■ Task directions
Copy out the data entries from the line containing "Given: Click the Eingabesteuerung" down to the line containing "will [x=1176, y=178].", keeping both of those lines.

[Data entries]
-----
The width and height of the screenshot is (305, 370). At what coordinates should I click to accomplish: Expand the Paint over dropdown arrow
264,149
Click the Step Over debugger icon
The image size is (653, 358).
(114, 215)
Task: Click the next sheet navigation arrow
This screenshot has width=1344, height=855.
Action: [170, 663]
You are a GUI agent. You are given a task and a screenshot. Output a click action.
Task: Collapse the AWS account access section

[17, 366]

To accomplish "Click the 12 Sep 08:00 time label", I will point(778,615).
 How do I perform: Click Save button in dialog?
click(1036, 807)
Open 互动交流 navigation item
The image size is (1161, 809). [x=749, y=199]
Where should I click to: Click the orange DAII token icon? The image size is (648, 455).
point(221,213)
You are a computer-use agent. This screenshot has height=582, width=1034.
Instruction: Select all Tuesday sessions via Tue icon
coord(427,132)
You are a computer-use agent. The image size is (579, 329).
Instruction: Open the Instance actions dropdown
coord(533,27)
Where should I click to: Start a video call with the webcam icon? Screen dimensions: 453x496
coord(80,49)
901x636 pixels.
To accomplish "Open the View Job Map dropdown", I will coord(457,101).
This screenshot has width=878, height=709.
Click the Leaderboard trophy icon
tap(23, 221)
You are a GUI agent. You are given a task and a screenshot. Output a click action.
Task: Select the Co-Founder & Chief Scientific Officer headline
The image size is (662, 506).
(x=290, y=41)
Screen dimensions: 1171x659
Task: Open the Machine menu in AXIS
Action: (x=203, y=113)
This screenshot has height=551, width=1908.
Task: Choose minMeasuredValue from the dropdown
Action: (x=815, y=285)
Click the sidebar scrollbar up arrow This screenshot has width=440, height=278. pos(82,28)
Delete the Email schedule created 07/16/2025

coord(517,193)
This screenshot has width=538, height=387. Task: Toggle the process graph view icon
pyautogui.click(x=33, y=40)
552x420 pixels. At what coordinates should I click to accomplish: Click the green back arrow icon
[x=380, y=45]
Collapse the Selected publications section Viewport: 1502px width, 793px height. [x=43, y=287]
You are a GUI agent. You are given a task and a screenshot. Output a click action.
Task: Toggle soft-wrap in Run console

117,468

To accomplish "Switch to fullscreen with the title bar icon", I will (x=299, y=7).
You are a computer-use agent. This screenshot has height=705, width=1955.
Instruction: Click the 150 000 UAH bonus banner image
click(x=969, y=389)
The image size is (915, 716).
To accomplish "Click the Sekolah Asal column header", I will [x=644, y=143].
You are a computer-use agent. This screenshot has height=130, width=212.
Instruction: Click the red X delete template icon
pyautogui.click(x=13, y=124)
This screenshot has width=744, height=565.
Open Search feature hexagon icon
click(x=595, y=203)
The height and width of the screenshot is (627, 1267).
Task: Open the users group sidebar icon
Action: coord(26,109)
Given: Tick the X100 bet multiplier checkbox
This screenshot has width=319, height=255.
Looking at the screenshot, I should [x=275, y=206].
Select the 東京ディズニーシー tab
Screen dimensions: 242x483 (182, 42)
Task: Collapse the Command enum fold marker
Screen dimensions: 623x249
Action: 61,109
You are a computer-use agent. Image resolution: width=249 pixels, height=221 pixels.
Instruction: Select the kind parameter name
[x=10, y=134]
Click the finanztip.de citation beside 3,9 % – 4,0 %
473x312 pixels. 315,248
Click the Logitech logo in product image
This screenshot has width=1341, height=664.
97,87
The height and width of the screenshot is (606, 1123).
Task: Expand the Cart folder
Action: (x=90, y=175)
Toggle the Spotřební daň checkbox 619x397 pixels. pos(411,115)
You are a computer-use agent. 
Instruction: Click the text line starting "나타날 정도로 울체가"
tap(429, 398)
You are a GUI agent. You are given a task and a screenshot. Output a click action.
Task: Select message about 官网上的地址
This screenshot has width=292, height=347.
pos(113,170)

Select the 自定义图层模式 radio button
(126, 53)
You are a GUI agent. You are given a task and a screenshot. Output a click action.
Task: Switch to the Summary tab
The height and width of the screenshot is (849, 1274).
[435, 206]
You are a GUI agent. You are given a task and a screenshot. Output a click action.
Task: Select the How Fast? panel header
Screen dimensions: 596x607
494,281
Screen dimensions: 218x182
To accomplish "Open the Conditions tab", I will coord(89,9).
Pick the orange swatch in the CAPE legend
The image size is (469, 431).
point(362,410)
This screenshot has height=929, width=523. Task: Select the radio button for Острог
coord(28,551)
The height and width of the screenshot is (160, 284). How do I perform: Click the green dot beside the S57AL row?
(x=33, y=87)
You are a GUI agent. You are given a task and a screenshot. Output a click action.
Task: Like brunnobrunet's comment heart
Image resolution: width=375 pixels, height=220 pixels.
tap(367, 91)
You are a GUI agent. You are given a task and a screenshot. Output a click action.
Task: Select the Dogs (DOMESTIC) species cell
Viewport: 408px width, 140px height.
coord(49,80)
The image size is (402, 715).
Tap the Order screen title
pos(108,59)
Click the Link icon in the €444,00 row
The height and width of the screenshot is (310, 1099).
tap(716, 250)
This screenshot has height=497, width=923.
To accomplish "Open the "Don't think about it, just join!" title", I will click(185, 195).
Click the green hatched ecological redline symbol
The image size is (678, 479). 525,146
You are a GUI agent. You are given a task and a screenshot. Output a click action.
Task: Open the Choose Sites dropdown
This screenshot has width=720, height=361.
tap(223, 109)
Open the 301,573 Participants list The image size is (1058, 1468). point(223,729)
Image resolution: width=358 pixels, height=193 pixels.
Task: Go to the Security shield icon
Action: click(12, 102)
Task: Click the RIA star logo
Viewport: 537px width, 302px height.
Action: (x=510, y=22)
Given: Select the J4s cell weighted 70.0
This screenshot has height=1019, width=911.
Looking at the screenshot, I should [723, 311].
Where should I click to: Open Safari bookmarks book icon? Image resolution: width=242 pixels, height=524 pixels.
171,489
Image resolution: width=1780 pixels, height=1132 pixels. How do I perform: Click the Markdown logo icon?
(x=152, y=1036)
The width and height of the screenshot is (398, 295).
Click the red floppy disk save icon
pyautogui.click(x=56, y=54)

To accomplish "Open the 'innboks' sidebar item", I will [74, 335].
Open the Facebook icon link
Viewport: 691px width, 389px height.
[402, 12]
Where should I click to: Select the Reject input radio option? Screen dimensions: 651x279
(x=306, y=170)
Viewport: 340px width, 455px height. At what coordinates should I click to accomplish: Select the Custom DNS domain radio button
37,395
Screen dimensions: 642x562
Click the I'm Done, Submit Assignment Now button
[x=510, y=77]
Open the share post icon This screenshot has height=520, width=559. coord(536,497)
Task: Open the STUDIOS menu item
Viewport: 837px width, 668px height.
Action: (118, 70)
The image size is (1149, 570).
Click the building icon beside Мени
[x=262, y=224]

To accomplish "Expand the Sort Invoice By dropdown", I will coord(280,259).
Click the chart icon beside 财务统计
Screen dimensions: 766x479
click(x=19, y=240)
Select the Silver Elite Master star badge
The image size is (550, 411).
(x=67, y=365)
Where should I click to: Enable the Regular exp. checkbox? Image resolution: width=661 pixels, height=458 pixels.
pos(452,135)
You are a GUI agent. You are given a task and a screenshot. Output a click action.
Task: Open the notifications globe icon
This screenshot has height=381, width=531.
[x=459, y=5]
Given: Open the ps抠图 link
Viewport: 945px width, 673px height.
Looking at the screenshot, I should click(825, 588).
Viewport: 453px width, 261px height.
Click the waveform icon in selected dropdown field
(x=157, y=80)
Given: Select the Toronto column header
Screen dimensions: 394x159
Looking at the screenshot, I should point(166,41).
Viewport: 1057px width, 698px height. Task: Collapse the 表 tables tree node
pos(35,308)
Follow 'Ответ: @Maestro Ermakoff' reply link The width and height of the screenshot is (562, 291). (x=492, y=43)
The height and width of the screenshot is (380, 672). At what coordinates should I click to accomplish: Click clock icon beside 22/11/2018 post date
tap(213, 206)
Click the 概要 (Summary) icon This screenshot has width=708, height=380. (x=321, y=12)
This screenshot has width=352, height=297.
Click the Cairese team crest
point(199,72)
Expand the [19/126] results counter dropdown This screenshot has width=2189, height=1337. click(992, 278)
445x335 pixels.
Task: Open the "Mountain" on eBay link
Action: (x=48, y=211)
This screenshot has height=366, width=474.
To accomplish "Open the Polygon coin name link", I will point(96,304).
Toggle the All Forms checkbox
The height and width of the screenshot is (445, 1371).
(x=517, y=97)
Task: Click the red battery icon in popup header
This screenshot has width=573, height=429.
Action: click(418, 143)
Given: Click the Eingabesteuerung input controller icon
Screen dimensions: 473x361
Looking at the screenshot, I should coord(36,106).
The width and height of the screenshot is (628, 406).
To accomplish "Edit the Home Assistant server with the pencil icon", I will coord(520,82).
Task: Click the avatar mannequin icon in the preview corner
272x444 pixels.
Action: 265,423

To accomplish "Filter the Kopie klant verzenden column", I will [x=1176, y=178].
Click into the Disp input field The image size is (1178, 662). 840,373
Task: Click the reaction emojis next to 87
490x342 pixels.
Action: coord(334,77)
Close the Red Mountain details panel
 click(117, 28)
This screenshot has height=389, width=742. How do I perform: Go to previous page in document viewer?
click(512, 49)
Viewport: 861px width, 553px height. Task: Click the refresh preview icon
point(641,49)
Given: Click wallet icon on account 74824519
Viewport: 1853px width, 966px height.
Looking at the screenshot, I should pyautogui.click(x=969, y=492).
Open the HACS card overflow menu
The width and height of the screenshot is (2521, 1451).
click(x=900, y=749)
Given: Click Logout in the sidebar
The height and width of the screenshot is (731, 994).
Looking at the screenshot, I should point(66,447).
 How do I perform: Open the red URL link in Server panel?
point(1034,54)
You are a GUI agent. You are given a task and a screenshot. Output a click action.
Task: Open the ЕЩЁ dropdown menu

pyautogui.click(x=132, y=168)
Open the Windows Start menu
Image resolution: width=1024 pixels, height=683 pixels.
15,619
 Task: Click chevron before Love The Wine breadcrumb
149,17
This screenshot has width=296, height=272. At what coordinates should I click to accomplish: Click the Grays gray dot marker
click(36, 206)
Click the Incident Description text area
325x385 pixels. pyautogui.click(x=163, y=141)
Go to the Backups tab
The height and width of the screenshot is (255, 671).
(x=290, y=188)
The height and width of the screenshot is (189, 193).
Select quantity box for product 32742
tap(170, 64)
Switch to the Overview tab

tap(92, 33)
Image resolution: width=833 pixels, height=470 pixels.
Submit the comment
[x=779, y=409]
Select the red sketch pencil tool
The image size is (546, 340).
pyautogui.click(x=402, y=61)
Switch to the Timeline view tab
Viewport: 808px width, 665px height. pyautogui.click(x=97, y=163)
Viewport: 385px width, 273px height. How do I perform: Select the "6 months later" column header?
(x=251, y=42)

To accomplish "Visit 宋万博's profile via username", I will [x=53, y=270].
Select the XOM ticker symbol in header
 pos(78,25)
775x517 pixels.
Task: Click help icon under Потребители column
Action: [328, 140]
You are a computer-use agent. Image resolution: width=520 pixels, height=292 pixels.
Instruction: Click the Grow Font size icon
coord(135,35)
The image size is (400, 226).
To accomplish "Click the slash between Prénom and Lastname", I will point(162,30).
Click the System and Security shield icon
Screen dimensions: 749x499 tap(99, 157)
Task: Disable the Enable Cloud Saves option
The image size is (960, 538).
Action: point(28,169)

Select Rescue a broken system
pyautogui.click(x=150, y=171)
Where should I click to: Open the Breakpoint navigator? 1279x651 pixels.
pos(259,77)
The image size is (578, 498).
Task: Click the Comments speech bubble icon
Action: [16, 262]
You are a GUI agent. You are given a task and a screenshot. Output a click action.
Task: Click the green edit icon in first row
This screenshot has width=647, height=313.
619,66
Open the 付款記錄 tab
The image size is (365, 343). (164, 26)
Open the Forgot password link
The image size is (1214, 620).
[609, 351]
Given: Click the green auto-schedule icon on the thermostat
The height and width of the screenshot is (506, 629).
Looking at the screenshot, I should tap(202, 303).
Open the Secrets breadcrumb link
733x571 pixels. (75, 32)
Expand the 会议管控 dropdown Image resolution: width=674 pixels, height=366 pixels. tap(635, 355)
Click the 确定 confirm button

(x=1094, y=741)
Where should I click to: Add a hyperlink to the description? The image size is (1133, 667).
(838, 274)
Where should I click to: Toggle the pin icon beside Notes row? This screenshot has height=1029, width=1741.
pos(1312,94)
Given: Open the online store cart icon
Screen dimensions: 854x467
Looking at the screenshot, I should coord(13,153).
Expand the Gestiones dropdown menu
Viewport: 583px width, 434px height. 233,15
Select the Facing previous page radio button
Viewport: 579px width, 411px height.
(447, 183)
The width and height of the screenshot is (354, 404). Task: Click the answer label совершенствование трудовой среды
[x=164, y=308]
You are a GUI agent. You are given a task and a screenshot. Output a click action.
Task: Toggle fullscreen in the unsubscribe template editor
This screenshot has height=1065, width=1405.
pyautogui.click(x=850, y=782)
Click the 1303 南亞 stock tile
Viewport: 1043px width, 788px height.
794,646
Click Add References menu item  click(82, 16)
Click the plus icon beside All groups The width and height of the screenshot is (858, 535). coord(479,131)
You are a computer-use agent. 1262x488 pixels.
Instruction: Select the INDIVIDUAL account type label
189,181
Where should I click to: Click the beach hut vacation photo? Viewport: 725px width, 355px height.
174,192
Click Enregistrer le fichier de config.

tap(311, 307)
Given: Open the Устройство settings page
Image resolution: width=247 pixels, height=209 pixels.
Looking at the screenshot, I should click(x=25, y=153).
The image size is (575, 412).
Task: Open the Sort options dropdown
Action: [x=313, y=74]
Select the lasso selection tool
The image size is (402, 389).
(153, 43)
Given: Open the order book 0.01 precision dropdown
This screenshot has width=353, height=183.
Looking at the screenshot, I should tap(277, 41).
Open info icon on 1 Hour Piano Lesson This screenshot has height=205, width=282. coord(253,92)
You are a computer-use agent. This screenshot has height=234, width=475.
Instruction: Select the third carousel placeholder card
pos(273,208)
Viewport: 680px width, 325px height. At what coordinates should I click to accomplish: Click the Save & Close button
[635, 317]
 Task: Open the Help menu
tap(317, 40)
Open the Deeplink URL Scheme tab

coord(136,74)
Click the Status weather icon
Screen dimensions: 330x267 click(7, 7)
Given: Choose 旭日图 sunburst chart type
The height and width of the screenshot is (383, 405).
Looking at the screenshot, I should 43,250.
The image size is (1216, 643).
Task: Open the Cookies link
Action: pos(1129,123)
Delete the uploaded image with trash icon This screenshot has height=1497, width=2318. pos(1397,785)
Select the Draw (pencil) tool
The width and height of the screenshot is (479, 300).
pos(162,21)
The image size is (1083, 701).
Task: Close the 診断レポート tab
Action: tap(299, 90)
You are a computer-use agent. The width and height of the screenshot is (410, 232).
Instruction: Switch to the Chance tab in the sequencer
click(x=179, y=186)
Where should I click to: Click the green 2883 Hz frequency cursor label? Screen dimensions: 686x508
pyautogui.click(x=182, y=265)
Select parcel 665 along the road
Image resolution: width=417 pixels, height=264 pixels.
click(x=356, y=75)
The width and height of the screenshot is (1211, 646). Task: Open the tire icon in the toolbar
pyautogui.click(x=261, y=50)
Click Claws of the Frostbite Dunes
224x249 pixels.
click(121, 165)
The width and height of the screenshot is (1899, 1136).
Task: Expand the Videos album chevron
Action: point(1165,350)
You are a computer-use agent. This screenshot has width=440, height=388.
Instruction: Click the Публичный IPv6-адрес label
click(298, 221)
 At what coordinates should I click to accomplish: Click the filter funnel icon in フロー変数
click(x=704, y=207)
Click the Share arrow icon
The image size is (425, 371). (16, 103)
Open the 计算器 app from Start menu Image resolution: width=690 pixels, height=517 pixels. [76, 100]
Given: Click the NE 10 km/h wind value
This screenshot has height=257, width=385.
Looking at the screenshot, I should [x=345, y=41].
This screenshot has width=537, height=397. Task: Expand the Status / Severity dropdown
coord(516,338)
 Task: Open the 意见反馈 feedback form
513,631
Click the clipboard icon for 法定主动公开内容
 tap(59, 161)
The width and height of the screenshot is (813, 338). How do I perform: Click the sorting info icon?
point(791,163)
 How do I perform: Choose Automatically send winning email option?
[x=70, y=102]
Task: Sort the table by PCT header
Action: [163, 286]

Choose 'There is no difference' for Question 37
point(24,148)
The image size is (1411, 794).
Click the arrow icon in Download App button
-----
■ Reply
Given: Click the Eingabesteuerung input controller icon
Screen dimensions: 473x361
Looking at the screenshot, I should coord(36,106).
The width and height of the screenshot is (628, 406).
To accomplish "Edit the Home Assistant server with the pencil icon", I will coord(520,82).
Task: Click the avatar mannequin icon in the preview corner
272x444 pixels.
Action: 265,423

To accomplish "Filter the Kopie klant verzenden column", I will [x=1176, y=178].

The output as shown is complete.